Best of luck to you. 

Alejandro


----------



## Unravel (Jun 15, 2011)

Thank you guys  

i asked this same question on monitor forums (varanus) and holy crap they're tearing me apart haha. What a nice bunch of people so far 

I'm almost looking forward to the DYI part of this, will be quite an investment but should turn out pretty great


----------



## Alejandro45 (Jun 15, 2011)

Varanus.net 

yeah there are some pretty dedicated guys on there.

The thing is monitors make you think and you cannot force a monitor to live like a bird or a anole, if you try and force them they will die. 

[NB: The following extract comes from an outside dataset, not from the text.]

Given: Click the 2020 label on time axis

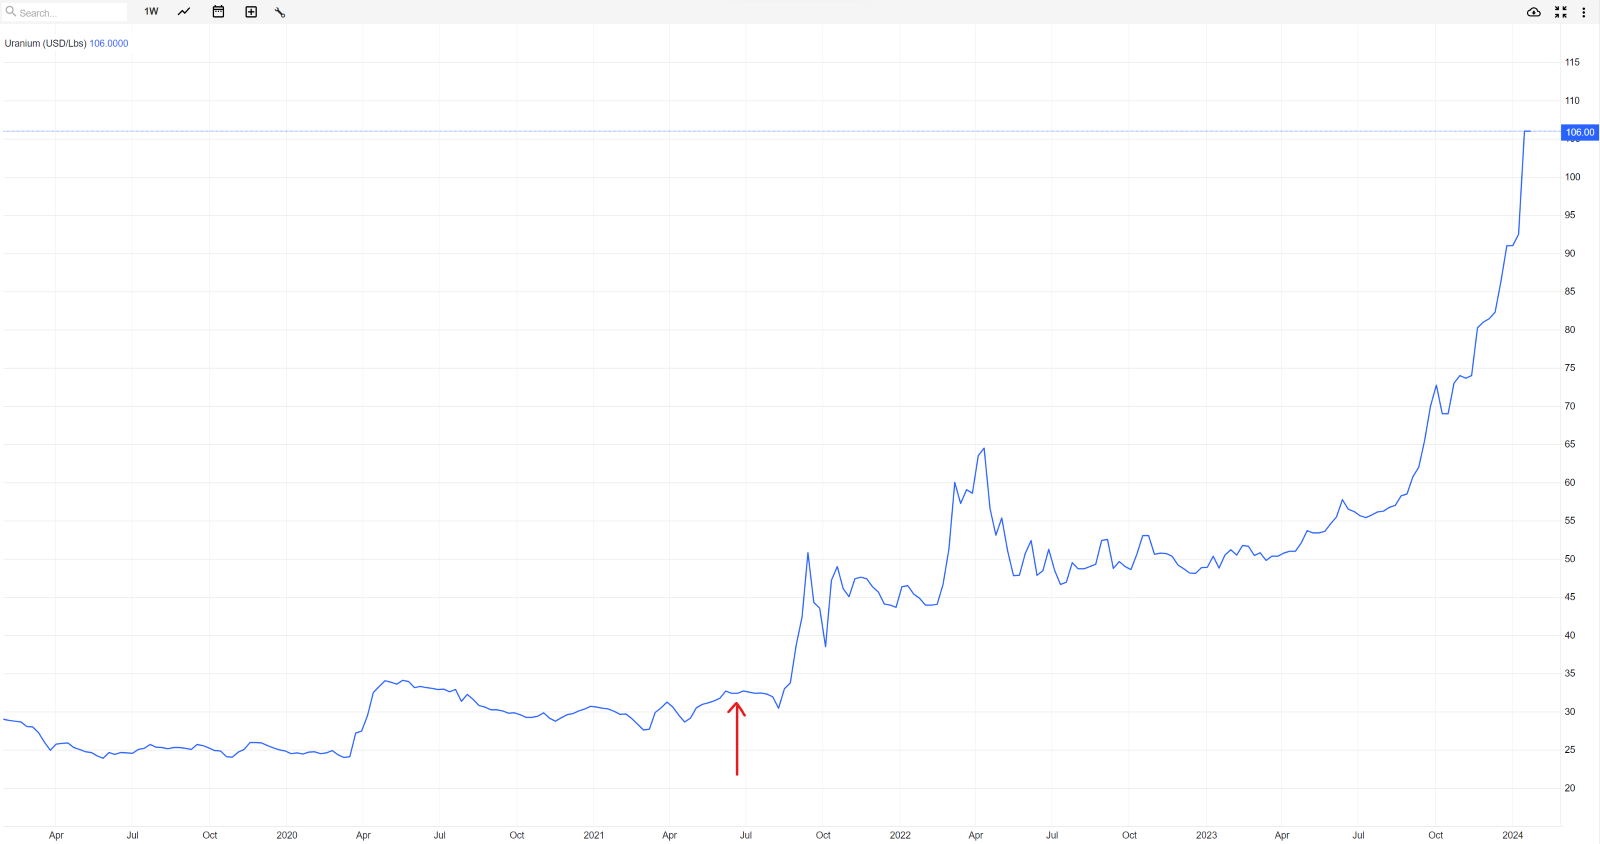Looking at the screenshot, I should click(287, 835).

Its like keeping a salamander that eats alot and needs a hot and cool spot with little to no ventilation.


----------



## pavel (Jun 15, 2011)

Unravel said:


> the back is some sort of an odd compressed plywood but not the grade thats like.. ikea stuff.. really dense and secure looking stuff, coated with some black material,


Sweet tank.    I would hazard a guess that the "black material" is likely a sealant to protect the plywood from moisture so it doesn't rot/warp/harbor molds, etc.


----------



## Unravel (Jun 15, 2011)

guys, ive actually backed out of that tank. After thinking and thinking about it, i went with a 48x40x40 reptiracks for $400 instead of this. I figure by the time im done with it i would spend close to $400 anyway or more, and it might not be an optimal home for my new friend.

better safe than sorry right,

either way expect pictures =)


----------